• _BRIEF_: Find all lines in the records that include the word "agent", and copy them out.

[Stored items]
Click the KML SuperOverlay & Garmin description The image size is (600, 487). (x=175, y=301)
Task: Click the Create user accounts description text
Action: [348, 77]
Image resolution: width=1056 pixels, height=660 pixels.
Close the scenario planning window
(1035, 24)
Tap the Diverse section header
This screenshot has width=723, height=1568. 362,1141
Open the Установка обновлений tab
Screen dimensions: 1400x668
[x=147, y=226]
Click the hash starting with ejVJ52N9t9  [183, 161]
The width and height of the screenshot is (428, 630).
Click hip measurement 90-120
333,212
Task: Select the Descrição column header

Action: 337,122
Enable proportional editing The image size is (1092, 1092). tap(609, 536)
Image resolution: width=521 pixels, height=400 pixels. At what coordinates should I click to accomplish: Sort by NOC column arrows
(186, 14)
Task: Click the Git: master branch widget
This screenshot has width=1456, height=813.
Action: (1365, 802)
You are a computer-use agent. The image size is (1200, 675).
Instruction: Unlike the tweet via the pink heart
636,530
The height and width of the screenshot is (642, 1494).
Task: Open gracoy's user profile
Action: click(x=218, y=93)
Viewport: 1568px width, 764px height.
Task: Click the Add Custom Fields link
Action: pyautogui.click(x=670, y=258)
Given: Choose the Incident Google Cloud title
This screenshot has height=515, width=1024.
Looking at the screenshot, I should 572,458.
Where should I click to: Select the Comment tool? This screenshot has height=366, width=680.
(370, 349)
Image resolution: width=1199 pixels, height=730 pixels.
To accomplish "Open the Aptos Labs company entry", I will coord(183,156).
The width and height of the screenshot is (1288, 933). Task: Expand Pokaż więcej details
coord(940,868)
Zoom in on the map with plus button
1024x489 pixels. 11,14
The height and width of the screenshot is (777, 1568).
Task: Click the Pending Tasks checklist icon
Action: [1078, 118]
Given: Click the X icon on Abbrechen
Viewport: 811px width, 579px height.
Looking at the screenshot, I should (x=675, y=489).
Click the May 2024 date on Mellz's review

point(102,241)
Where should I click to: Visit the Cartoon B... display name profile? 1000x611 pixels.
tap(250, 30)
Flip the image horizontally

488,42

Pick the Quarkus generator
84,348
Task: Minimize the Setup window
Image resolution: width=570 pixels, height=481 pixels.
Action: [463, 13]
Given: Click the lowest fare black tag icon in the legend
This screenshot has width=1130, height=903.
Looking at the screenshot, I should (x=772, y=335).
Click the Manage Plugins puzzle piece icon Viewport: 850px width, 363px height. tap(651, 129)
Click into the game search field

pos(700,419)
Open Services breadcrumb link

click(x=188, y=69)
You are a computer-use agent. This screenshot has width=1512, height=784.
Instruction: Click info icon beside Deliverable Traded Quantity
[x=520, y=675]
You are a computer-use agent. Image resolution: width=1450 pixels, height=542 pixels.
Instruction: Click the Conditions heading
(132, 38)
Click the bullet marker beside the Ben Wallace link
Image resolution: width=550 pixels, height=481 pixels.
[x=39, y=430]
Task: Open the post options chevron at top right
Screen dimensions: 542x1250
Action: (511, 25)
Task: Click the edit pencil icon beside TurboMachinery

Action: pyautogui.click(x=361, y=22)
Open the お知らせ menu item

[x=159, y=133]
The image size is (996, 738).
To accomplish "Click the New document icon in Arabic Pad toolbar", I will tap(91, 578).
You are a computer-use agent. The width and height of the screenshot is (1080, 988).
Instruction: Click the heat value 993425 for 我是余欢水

• _EXPECTED ANSWER_:
You are a computer-use agent. The image size is (1200, 675).
You are a computer-use agent. This screenshot has width=1512, height=784.
You are a computer-use agent. Image resolution: width=1450 pixels, height=542 pixels.
You are a computer-use agent. The width and height of the screenshot is (1080, 988).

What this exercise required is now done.